_TASK INPUTS:_
+++++
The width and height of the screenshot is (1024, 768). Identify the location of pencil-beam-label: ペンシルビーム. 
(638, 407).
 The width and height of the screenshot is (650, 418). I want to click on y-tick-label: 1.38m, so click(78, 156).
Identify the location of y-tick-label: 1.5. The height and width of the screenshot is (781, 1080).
+++++
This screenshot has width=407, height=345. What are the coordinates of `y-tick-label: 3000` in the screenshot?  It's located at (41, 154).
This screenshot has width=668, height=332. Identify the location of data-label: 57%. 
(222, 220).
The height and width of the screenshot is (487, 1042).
+++++
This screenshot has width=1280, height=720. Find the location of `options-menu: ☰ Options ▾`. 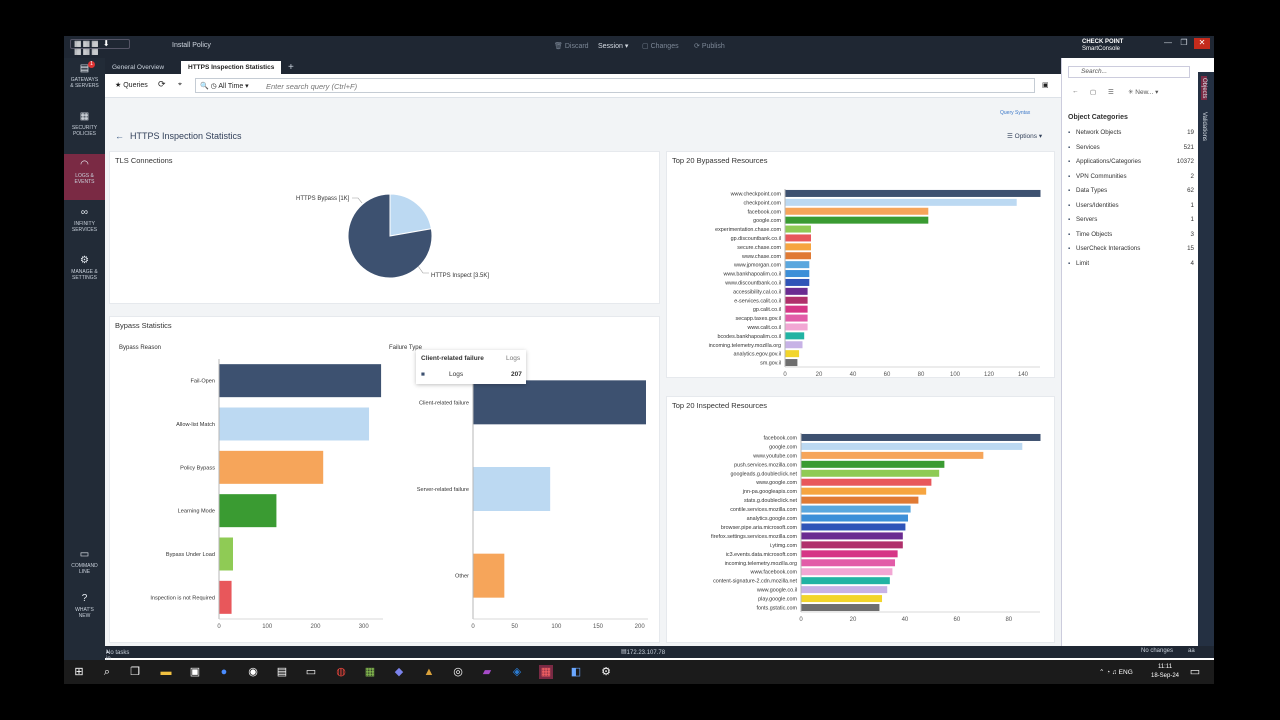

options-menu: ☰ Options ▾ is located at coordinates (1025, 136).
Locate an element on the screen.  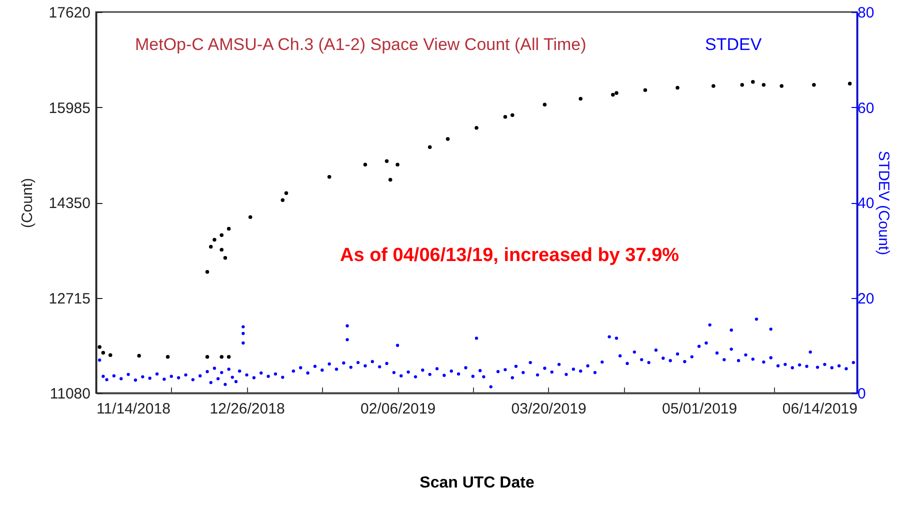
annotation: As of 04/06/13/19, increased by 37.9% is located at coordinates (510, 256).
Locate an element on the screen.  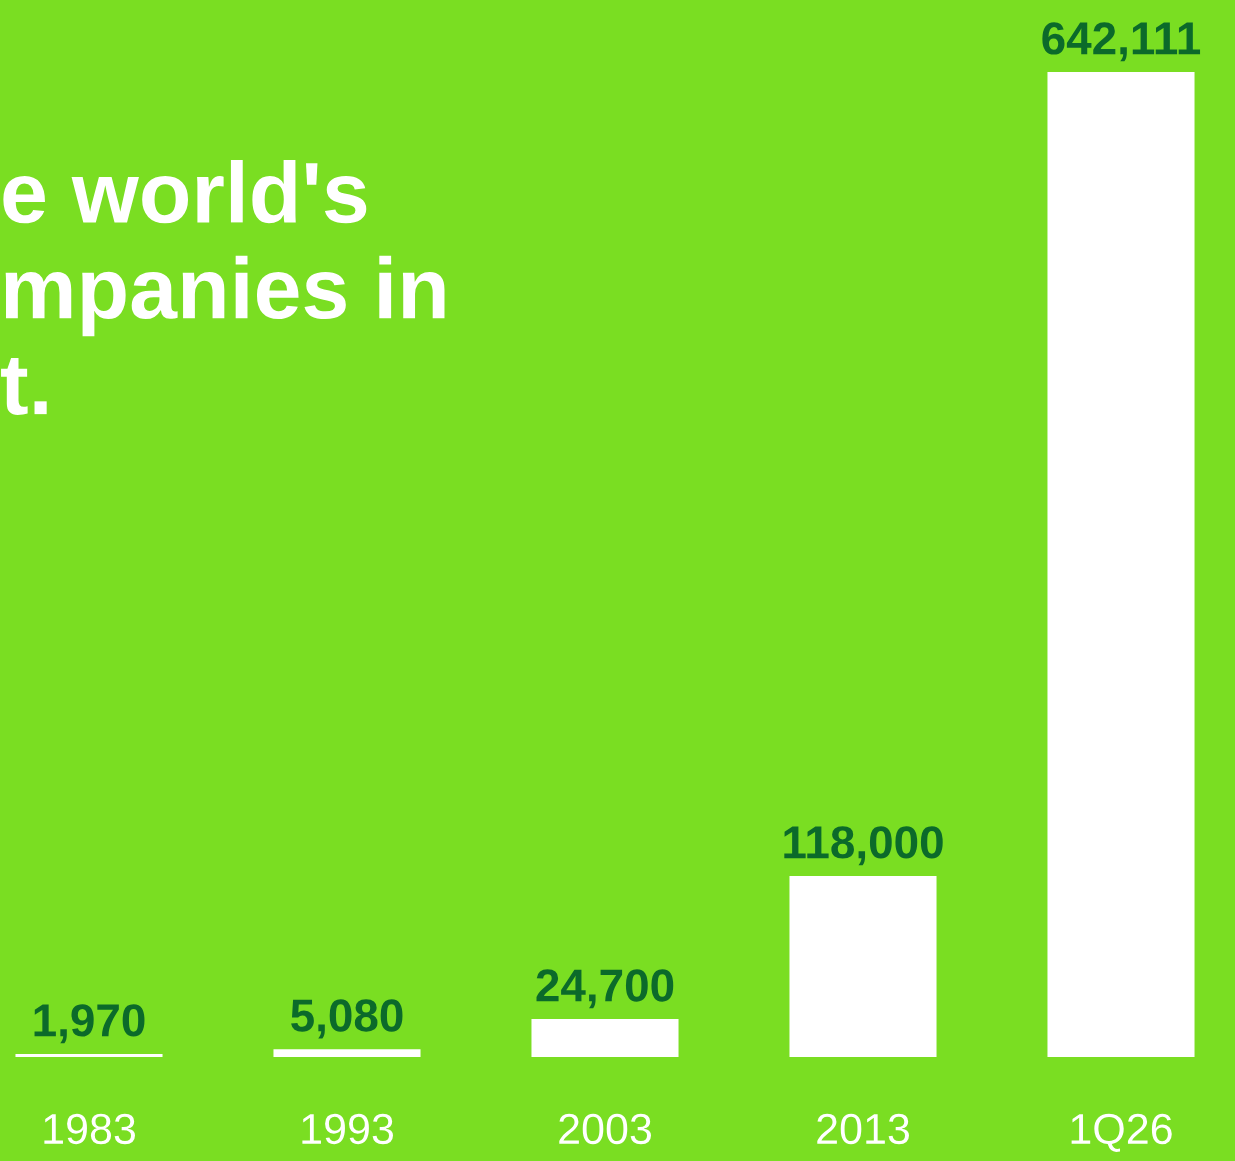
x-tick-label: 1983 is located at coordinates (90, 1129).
+++++
_BRIEF:_
Please turn the material from the line containing "This screenshot has width=407, height=345." through the line containing "The height and width of the screenshot is (487, 1042).", both included, into a numbered list with blank lines left out.

_ANSWER FOR THIS EXERCISE:_
1. This screenshot has width=407, height=345. What are the coordinates of `y-tick-label: 3000` in the screenshot?  It's located at (41, 154).
2. This screenshot has width=668, height=332. Identify the location of data-label: 57%. 
3. (222, 220).
4. The height and width of the screenshot is (487, 1042).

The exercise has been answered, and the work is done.